Figure B.1: Our host students received us at the Beijing airport.

Before leaving the airport, we did not know what to expect with the weather, people or place. The moment we left the airport, we were hit with an explosion of heat. Luckily we quickly entered a van waiting for us and departed to our residence: Tsinghua University. We were not ready for the size of Tsinghua University. Once we arrived there, we all agreed we were completely lost. As the van made twists and turns and followed different road paths, we tried to keep but felt lost. Eventually we arrived at the Foreign Dormitories. That first day we accomplished so many tasks! We managed to register at Tsinghua University and receive our rooms. The rooms were completely identical and neatly arranged. There was a twin-sized bed, TV, closet, desk, telephone, sink and little bathroom. It was a perfectly sized one-person room. After depositing our suitcases in our rooms, we walked over to the bike lot and rented bikes. We were all excited to experience Chinese culture and immerse ourselves into the country. We felt that by doing what the Chinese did, we would fulfill our dreams that way.
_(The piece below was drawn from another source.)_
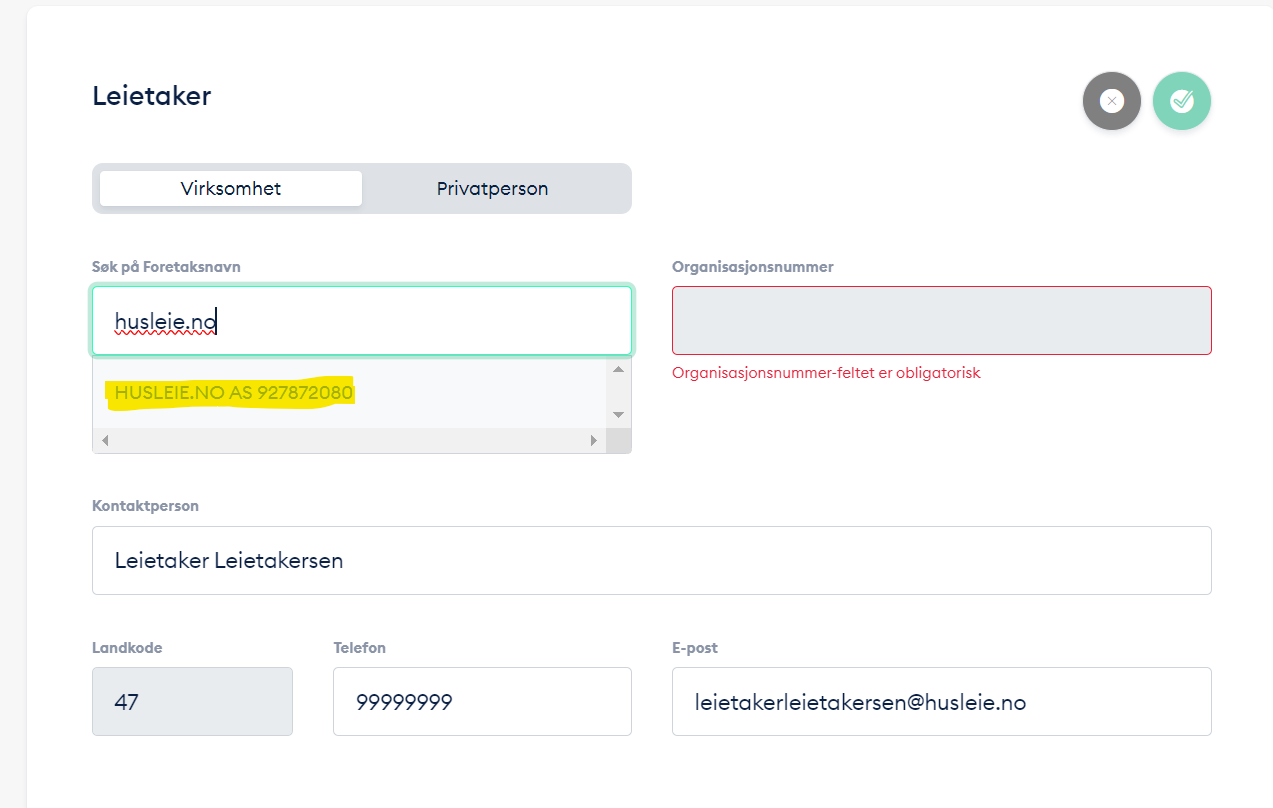Click the Telefon input field
The image size is (1273, 808).
click(x=482, y=701)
Figure B.2: Riding our bikes with students from our university in a different program.

Beijing Culture

Next we rode our bikes to obtain cafeteria cards. Fortunately for us, we were all extremely hungry by this time and since the cafeteria was close by, we simply walked over to it. We learned it was the oldest cafeteria in Tsinghua and considered small. We learned there were many more on the campus and some that were even four stories tall. We considered it a big cafeteria and were excited to see the dimension of the others. The cafeteria had many stationary chairs and tables where anyone could sit. Guests were meant to walk the stalls of food displayed by cafeteria workers behind windows and decide on what they wanted to eat. Once we all did, we sat down and enjoyed our first meal in China. We noticed that everyone there used chopsticks so those who did not know how to use them quickly learned that day. After the delicious meal, we visited a bank on campus to change our American Dollars into Chinese RMB. We were all able to change our money relatively quickly. After the stop at the bank, we left back to our rooms to rest until dinner.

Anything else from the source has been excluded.